Thank you, Mr. Chairman.
To all of you, thank you very much for coming today. On behalf of all of us, thank you for the tremendous work that you do in helping the heroes of our country, but just as importantly their families as well.
In my dealings with certain veterans—it may be a shortfall or just fundamental ignorance on everyone's part in this regard—when an individual with PTSD goes into a private sector job, that company or that small firm is unaware of what triggers the PTSD in certain cases. Many times the individual.... I am dealing with one fellow now in Nova Scotia who unfortunately lost his private job because they couldn't deal with him. They didn't know how to deal with it. When I spoke to the manager, he said, “Well, we had no training or awareness of how to deal with veterans with OSI or PTSD.”
I would like some assistance or guidance from either one of you in this regard. How do we get the information out to the private sector and those jobs out there that these veterans are coming in...? We tell them they are heros and team leaders. They are successful, focused, and everything else, but they have OSI or PTSD. They'll hire them, but then unfortunately it doesn't work out for them, and the guy feels like a failure again. He is out of the military. He couldn't get a private job. Now what does he do? He feels kind of hurt by himself, and he feels he let himself and his family down.
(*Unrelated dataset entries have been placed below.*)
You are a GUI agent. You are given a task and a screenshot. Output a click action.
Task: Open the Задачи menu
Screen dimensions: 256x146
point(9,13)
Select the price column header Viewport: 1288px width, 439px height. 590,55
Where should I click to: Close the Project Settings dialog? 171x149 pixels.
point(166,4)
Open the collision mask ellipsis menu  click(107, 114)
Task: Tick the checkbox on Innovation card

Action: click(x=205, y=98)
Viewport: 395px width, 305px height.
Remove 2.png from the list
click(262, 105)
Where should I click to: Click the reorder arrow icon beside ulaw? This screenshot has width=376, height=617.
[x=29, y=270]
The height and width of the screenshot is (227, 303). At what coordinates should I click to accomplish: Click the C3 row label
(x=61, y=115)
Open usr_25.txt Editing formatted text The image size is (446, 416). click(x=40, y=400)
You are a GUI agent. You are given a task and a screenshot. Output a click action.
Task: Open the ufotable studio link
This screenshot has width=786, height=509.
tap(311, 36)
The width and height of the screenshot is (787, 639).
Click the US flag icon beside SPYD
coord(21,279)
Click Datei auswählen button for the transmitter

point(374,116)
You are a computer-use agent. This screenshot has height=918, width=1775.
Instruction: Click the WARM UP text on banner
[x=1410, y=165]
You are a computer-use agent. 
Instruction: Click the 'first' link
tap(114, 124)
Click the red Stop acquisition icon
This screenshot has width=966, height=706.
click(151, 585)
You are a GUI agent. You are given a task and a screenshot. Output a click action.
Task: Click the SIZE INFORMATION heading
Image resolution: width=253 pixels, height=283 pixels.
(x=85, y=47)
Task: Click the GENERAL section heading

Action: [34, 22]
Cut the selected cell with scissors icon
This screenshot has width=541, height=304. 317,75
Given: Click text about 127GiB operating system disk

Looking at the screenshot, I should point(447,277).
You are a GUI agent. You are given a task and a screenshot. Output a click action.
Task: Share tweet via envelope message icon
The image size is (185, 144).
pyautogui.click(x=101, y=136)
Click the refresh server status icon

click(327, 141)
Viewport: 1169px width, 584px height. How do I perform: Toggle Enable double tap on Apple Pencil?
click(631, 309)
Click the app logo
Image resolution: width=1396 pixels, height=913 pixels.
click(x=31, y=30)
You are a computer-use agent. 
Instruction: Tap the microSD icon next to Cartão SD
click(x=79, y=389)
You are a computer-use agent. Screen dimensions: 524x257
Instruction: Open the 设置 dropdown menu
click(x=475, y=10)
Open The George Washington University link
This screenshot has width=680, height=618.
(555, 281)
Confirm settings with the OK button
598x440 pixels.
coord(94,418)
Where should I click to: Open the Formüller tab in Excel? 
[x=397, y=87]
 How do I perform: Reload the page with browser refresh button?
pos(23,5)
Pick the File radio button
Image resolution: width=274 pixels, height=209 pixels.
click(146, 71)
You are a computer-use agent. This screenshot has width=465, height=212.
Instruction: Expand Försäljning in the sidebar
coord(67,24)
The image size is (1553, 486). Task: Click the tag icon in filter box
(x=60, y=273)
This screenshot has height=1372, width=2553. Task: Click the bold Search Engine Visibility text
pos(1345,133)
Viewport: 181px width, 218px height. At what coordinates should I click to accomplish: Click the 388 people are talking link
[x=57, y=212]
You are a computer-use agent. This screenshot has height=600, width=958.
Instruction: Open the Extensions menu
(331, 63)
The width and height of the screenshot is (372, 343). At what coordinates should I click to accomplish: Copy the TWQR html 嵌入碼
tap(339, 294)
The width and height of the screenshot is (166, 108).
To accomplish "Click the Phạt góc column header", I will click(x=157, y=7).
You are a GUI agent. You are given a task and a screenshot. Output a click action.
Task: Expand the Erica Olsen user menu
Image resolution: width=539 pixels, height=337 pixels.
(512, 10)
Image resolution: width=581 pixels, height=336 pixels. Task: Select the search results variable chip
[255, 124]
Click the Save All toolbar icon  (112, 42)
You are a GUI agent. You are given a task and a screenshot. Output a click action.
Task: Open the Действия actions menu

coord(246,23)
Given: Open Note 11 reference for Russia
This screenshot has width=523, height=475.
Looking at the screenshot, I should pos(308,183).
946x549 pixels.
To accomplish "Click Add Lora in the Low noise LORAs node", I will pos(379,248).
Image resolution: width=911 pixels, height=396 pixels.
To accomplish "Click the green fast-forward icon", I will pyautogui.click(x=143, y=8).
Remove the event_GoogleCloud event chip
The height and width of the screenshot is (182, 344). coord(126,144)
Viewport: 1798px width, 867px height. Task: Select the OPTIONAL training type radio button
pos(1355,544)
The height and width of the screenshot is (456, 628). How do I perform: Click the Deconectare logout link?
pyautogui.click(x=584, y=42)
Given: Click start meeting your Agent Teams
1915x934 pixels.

What advice or guidance can you give us in this regard in order to help the private sector, and the medical sector as well? Many doctors in the regular system don't necessarily like dealing with men and women of the service with post-traumatic stress because the forms are complicated and long, and it's quite backlogged. I just need some advice from you on how we can go forward on these issues.
Again, thank you very much for the great work that all of you do.